To be sure, shale wells produce a fraction of the oil and gas that a large-scale project would, but a company like Chevron can drill hundreds or thousands of them, ramping up activity as market conditions warrant. Bloomberg reported that Chevron already has identified 1,300 Permian wells that can offer a 10 percent return with oil at $40 per barrel, and the list of profitable wells climbs dramatically as prices rise.

It is hard to overstate how substantially different the business model is compared to the recent past. In 2014, for example, Gorgon LNG and Wheatstone, another massive LNG project in Australia, swallowed up about half of Chevron’s spending for the year. In contrast, Chevron will shift much of these resources to focus on shale. “Don’t be surprised if by the middle of the next decade 20 to 25 percent of our production is in this short-cycle shale and tight activity,” Watson said on March 8.
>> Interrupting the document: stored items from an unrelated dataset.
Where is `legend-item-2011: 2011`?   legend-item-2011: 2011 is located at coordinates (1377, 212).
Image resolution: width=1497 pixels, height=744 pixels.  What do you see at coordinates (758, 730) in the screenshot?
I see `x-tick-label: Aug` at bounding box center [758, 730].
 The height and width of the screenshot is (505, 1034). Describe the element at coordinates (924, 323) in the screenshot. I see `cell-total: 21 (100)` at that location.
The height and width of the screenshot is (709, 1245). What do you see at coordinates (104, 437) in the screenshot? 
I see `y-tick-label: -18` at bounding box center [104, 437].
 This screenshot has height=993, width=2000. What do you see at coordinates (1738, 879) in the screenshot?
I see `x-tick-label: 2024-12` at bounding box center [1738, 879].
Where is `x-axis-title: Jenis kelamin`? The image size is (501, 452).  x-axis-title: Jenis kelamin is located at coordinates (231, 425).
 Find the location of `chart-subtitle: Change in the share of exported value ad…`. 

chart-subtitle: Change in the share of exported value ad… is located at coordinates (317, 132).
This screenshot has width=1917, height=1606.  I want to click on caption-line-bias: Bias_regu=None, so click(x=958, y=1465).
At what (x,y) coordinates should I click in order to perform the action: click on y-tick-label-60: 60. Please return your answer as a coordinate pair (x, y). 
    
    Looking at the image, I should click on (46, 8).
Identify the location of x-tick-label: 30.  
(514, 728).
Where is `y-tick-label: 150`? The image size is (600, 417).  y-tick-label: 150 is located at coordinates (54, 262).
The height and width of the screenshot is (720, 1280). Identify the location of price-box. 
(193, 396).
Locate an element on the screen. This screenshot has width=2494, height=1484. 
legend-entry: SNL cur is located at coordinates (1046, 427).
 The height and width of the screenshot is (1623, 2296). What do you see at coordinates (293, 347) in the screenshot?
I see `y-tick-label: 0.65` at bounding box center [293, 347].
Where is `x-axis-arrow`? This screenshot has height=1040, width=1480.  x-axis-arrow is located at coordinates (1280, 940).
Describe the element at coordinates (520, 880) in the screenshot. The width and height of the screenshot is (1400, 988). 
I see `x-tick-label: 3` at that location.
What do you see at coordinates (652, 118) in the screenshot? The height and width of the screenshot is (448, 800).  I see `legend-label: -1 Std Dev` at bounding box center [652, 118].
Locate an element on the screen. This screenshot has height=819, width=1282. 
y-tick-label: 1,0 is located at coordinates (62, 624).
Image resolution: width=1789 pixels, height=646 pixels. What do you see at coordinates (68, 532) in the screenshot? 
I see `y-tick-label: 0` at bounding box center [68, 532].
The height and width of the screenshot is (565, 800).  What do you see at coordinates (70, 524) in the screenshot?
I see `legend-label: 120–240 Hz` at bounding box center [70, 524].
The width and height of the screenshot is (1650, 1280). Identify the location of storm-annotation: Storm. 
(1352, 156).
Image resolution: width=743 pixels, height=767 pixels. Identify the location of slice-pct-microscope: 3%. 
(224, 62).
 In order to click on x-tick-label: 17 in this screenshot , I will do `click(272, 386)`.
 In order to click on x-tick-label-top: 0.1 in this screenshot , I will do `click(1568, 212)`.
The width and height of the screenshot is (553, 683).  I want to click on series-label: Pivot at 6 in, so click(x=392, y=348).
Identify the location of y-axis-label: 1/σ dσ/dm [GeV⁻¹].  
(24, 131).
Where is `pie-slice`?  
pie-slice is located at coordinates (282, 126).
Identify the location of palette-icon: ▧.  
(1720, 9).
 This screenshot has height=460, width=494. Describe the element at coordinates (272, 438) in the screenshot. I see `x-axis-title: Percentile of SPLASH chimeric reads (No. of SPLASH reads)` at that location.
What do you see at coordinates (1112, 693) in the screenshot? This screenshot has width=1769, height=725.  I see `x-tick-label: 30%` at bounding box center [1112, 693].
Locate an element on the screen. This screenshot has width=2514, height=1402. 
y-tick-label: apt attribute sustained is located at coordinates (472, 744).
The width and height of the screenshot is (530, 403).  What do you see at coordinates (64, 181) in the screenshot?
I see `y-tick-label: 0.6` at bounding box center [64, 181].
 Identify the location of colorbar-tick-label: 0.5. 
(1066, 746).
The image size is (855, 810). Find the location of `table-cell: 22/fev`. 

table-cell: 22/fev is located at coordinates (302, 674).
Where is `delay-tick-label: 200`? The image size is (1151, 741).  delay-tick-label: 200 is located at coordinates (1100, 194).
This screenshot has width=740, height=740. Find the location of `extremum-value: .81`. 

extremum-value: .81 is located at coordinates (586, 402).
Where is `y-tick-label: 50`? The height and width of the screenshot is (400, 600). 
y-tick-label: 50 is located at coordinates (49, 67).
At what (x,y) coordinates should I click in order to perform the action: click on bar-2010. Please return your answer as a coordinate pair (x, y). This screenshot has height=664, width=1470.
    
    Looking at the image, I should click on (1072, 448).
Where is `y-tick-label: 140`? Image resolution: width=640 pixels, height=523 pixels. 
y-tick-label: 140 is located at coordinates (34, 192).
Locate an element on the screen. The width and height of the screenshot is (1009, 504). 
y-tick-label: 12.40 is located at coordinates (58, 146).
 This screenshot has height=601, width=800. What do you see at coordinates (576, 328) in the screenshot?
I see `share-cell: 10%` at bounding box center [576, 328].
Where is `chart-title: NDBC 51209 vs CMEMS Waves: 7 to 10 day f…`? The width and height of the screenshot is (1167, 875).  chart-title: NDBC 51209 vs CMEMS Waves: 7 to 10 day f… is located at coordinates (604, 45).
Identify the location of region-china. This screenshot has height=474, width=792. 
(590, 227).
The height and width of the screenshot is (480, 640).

A January 2016 report from Wood Mackenzie estimated that $380 billion worth of oil and gas investment in 68 major projects have been cancelled since 2014.

Chevron is not the only company employing this strategy. Royal Dutch Shell cancelled its Arctic drilling program last year, as well as a major oil sands projects in Canada (although Shell still has its sights set on expensive offshore oil in Brazil). In October, ConocoPhillips said that by 2017, it would cease exploration for oil and gas in deep-water. “It’s a strategic decision to exit deep-water exploration,” ConocoPhillips’ executive vice president Matt Fox said. A few months earlier ConocoPhillips outlined a plan to obtain more than half of its production from shale over the next three years. ExxonMobil also announced plans in 2015 to double shale production in the next few years while it limits its spending on megaprojects.

A January 2016 report from Wood Mackenzie estimated that $380 billion worth of oil and gas investment in 68 major projects have been cancelled since 2014. The companies involved largely had no choice but to cancel such ambitious levels of spending, but the end result will be an estimated 2.9 million barrels of oil per day that will not come online this decade.

A temporary or permanent shift?

The big question is whether large-scale single-project investments will ever come back. A sharp rise in oil prices could bring many of the suspended projects back to the forefront.

However, that seems to be a remote prospect. In the IEA’s World Energy Outlook 2015, the Paris-based energy agency does not forecast a return to $100 oil before the end of the decade. In a few of its scenarios the IEA predicts that oil will stay below that threshold through 2040. If that holds true, it could be a long time before the oil majors move forward with any more megaprojects. Fear of betting big on a project just to see oil prices continue to languish will prevent major investments for years to come.